For a while now, whoever is in charge of fucking up our cherished American traditions has turned to revisionist methods to mangle our fondness for my favorite day. Stories of the Pilgrims and Indians have been littered with qualifications and revisionism. Not content to just let us assume that white settlers and brown natives got along for once and decided to eat a nice meal in celebration so that we can gorge ourselves, liberals all over would have us think that the Pilgrims tea-bagged the Indians’ Thanksgiving gravy with their syphilis infested scrotums before raping their land and using their buffalo for target practice. This modern strain of revisionism made Christopher Columbus out to be a major asshole; that was the first step in delegitimizing any tradition that extols the unique development of America.
On the micro level, my favorite holiday is lambasted for its tendency to bring together dysfunctional families, but this same sort of jibe isn’t considered when we celebrate bringing drunk dysfunctional random strangers together in celebration of sombreros, leprechauns, or slutty costumes over an uncommon celebration of Mexico, Ireland, and STDs. Valuing family and thinking outside of yourself for one day is marginalized as square at best and a tool of the patriarchy at worst.
There are other symptoms of this holiday’s demise. By all indications we should expect Thanksgiving to cease existing anywhere near its present scale within the next 20 years. By then, the fourth Thursday in November will become an arbitrary starting point for businesses to synchronize their ledgers to get an apples-to-apples comparison of year-over-year same-store-sales figures. That many hyphens in one sentence should prove to us that something is gravely wrong. The largest retailers have engaged in this most modern incantation of anti-traditionalism. Wal-Mart, K-Mart, The Gap triad – the eponymous leg, Banana Republic, and Old Navy – will be open on Thanksgiving Day. Many smaller retailers will do the same. Not only does this detract focus from the sanctity of what was once a common cultural bond, it now pulls shoppers and employees away from families – eroding connections that may benefit from an extra day of familial bonding. Those retailers being leading lights of industry, and the retail industry as a whole being the leading light of Americans’ system of values, Thanksgiving as a traditional institution seems doomed.

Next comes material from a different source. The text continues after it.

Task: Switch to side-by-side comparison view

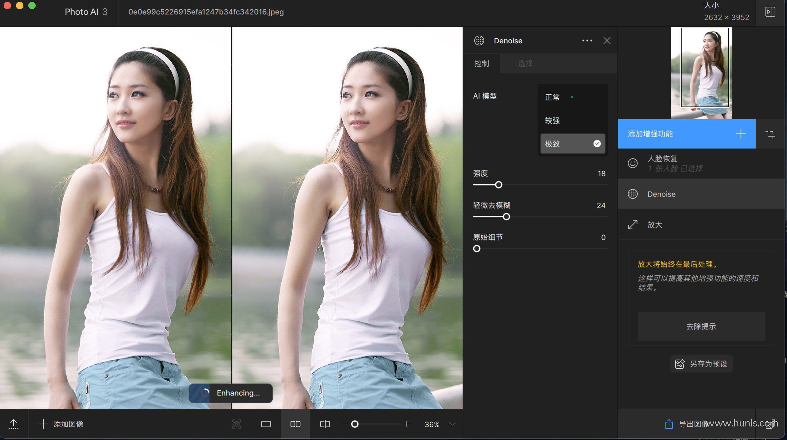Action: click(295, 424)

But that is not what has really sent me over the edge this holiday season. What has really mashed my peas this year is this emerging trend of “Tofurkey” as a vegetarian alternative to the real thing. What really hurts me the most about the slow decline of Thanksgiving is the stupidity of this concept. If you’re vegetarian why even pretend to eat turkey? The tradition is to eat turkey in meat form; if you’re going to eat tofu then you aren’t participating in the tradition so stop trying to trick yourself. Eat regular tofu in its rectangular prism shape along with your sprouts and lima beans like you do every other day of the year. You can have some mashed potatoes too this time, but no gravy. The gravy has animal guts in it, and you can pass that to me.

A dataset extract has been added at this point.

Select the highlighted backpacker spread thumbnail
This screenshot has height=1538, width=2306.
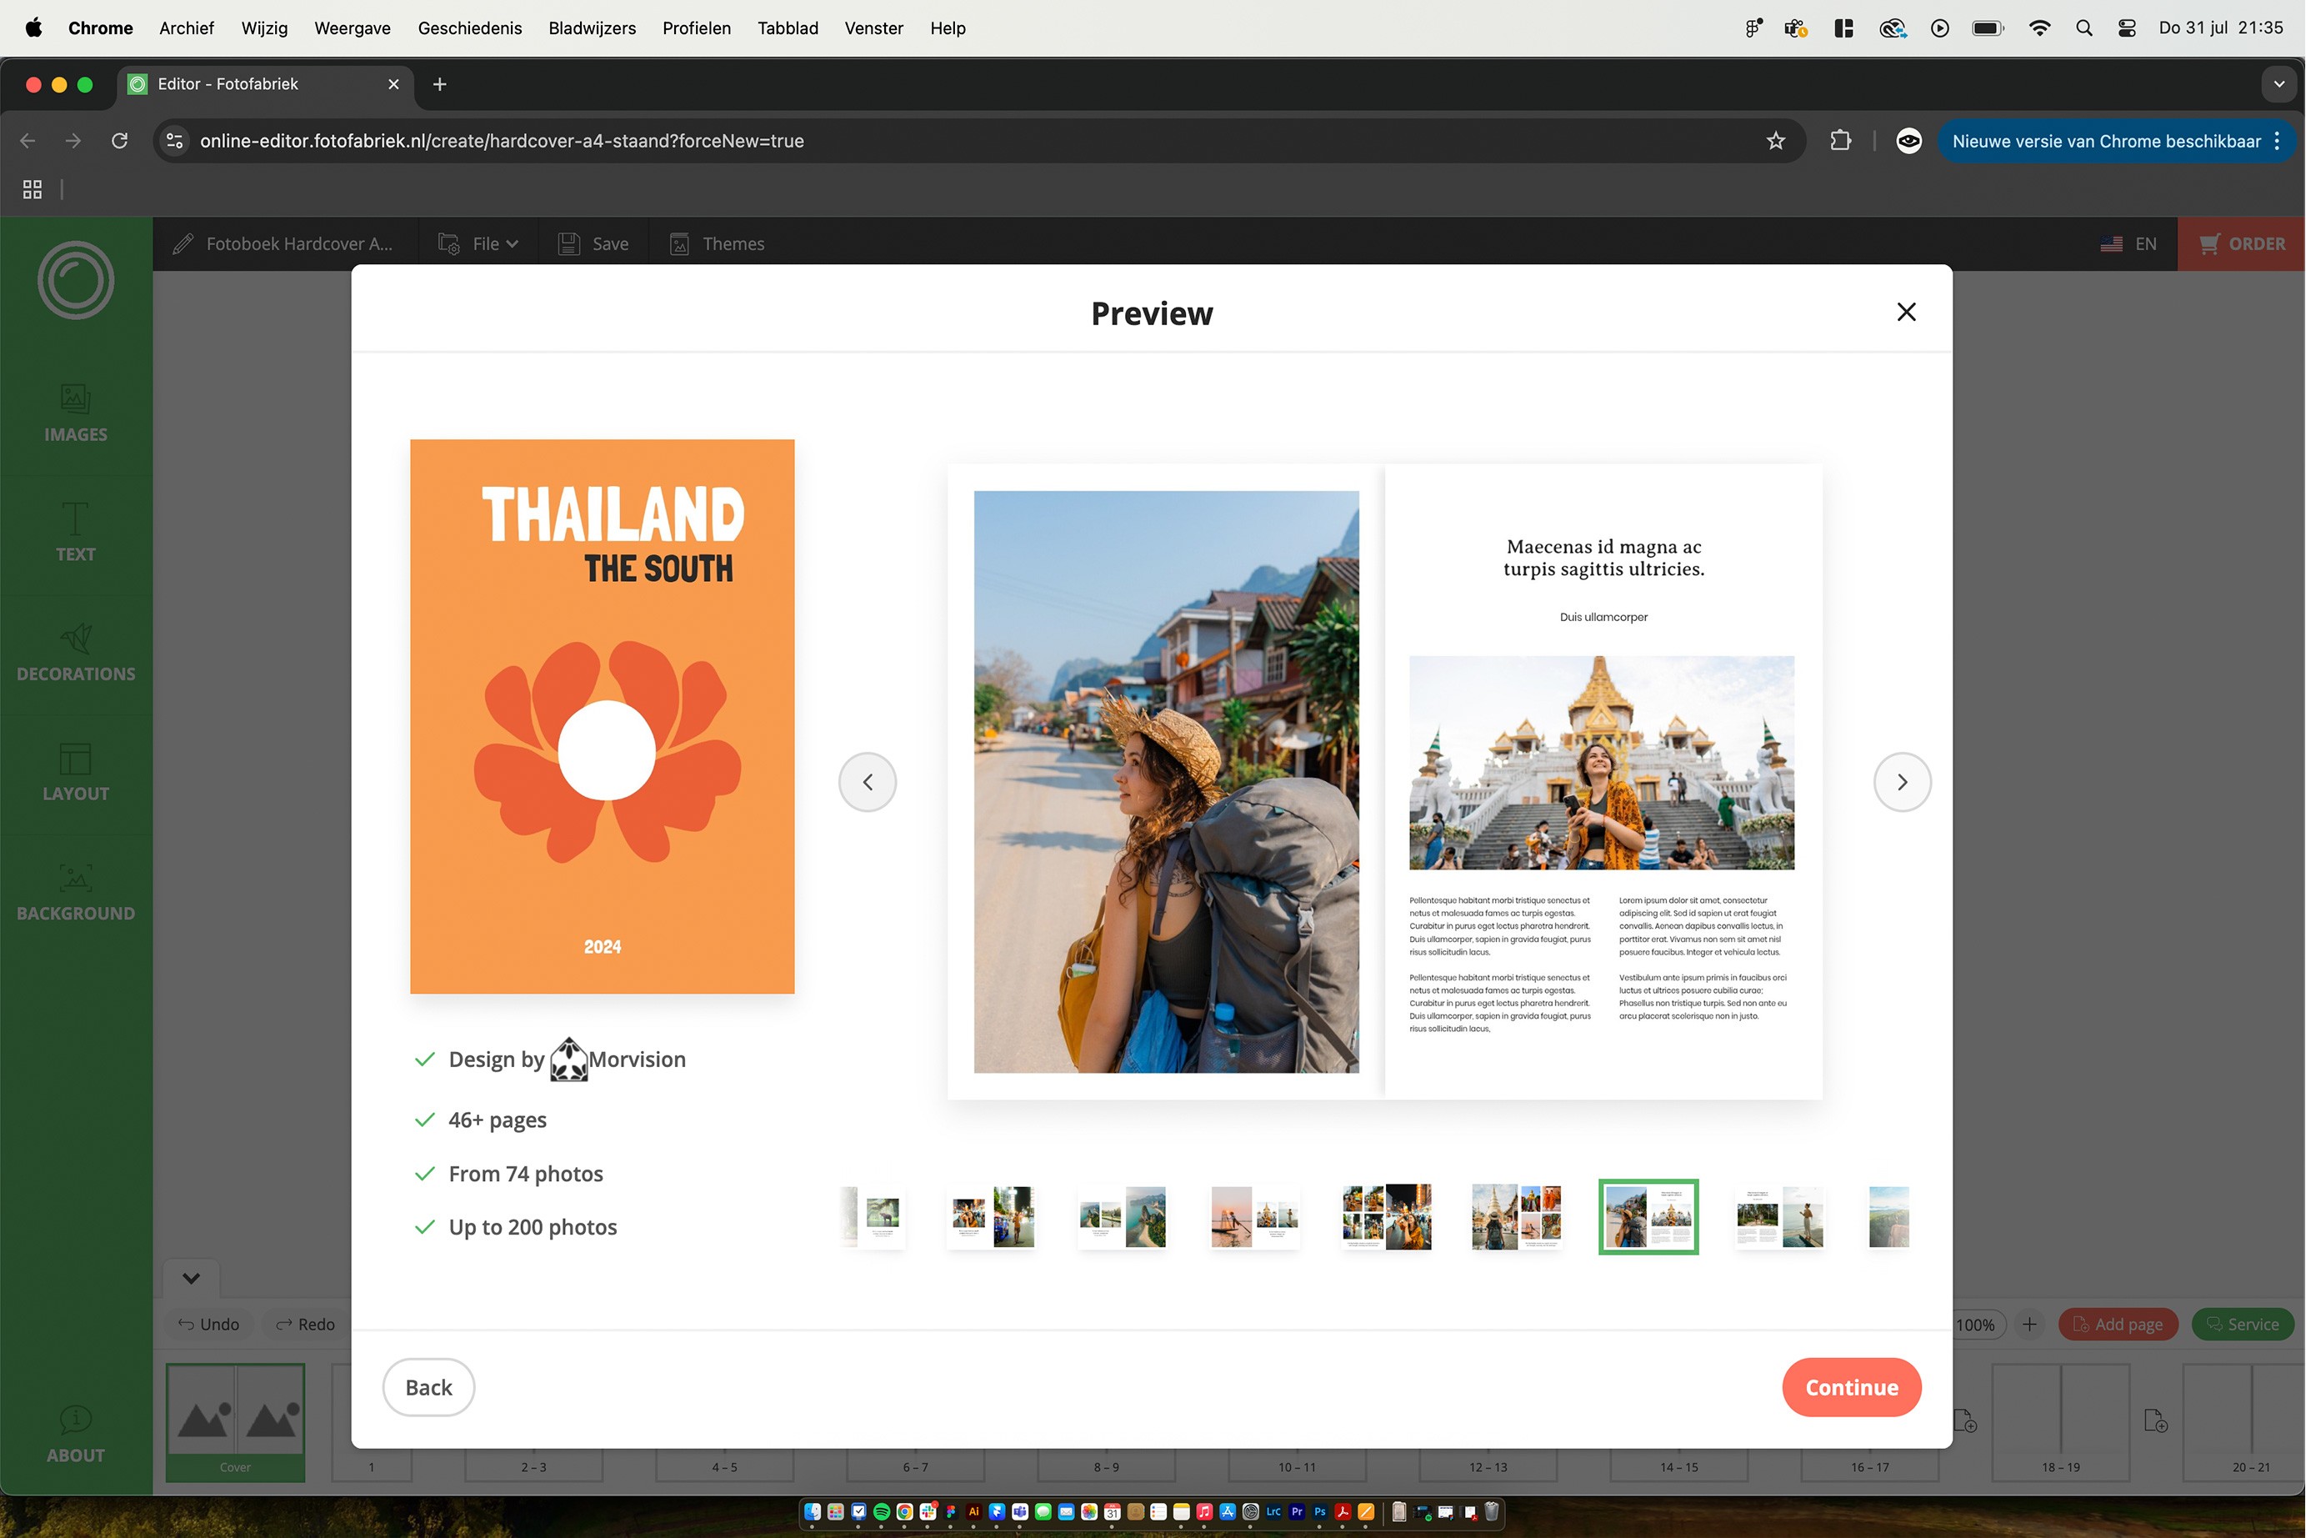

I don’t understand why vegetarians can’t just have a substitute protein source and leave it at that without trying to redefine “turkey”. The extra choice is like ham for those assholes who always say “I actually like ham better than turkey”.
I also have questions. I wonder if tofurkey will be in a turkey shape complete with tofu formed into legs, wings, and breasts? More importantly I wonder if there will be a tofu wishbone for poor, anemic vegetarian children to pull apart as they make a wish (for meat, no doubt). How about tofu turkey necks? And can we replace the carving knife with one usually used for butter? The most experienced male at the dinner table will give way to the hairiest female when it comes to the celebrated act of carving the “bird”.
So yes, my friends, Thanksgiving is fucked.